The process of adapting a Broadway musical to the big screen can be a long and arduous one, even for classics of the genre. It took 32 years to make Les Misérables, 28 years to make Sweeney Todd, and 27 years to make Chicago. So it’s no surprise that Andrew Lloyd Webber’s Cats is just now being made into a movie 38 years after it launched in London and 37 years after its Broadway debut.
Of course, another obstacle for this particular production is how to portray the actors. Do you go with the boas, striped tights, and leg warmers of the theater production? Or do you attempt to use CGI, turning the actors into approximations of actual cats? Director Tom Hooper and his team have gone with the latter option, a somewhat creepy effect that colors the entire film.
Cats, based on T.S. Eliot’s 1939 poetry collection, Old Possum’s Book of Practical Cats, is a sung-through musical, meaning that any plot developments are done through song. That may be great for those who are already intimately familiar with the production, but for anyone who isn’t, like yours truly, trying to figure out what the hell is going on is a challenging experience.
What can be gleaned is that a cat named Angelica (Francesca Hayward) is the focus of the plot after being dumped in an alley. The resident alley cats quickly take her in and make her a part of a highly confusing ritual of choosing the ultimate “Jellicle” cat, whatever that is.
The majority of the songs involve introducing various notable cats, most of whom are vying for the Jellicle position. They include Jennyanydots (Rebel Wilson), Bustopher Jones (James Corden), Grizabella (Jennifer Hudson), and Rum Tum Tugger (Jason Derulo). Old Deuteronomy (Judi Dench) rules over the competition, while Macavity (Idris Elba) does his evil best to disrupt it.

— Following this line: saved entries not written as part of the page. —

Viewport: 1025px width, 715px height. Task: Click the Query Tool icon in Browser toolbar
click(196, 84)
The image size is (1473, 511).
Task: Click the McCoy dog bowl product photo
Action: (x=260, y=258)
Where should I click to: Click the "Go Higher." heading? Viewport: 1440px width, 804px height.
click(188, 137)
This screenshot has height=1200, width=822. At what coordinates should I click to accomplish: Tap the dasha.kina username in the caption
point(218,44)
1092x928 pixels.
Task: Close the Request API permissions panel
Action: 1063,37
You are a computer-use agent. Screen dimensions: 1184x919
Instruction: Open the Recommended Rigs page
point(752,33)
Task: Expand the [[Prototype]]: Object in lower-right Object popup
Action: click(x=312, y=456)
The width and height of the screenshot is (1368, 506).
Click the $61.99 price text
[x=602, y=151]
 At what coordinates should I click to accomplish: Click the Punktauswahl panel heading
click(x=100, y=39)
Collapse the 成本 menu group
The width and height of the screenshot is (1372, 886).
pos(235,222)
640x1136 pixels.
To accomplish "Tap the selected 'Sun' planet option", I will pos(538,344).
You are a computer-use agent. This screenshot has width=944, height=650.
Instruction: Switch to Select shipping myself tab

Like many musical-to-movie adaptations, Cats is stuck somewhere in between adhering to what made the musical one of the most successful productions in history, and making those scenes cinematic. With its highly stylized, oversized sets and defined transitions between songs, the film feels much more like a filmed version of a theatrical production than a true movie.
Other than the oddity of seeing cats with human faces, fingers, and toes, the computer-generated effect of turning the actors into felines works well. Not every actor is convincing, but enough of them are to not make their looks distracting. What is befuddling is the rest of the computer imagery, which is hit-and-miss depending on what’s being shown. More than few scenes appear to not be fully rendered, making the film feel rushed instead of a fully-realized effort.
Hayward makes for an appealing lead, with her lithe movements and bright face. Her voice is not Broadway quality, but she acquits herself well in her songs. Hudson gets the showcase song of “Memory,” which she predictably knocks out of the park, but she gets done in by her emotional acting, which produces a constantly running nose. I’m not sure of the point of leaving her snot in when they CGI’ed everything else, but it proves immensely off-putting.
The rest of the cast is … fine. People like Wilson, Corden, Derulo, and Taylor Swift don’t seem to be stretching all that much, while Dench and Ian McKellen can make anything work. Elba is the only one who truly goes for the gusto, but the lack of clarity on his character’s purpose keeps him from being transcendent.
Watching the film version of Cats is truly mystifying, in neither a completely bad nor completely good way. Fans of the theater production may enjoy seeing their favorite songs or characters again, but there’s little to recommend for anyone else.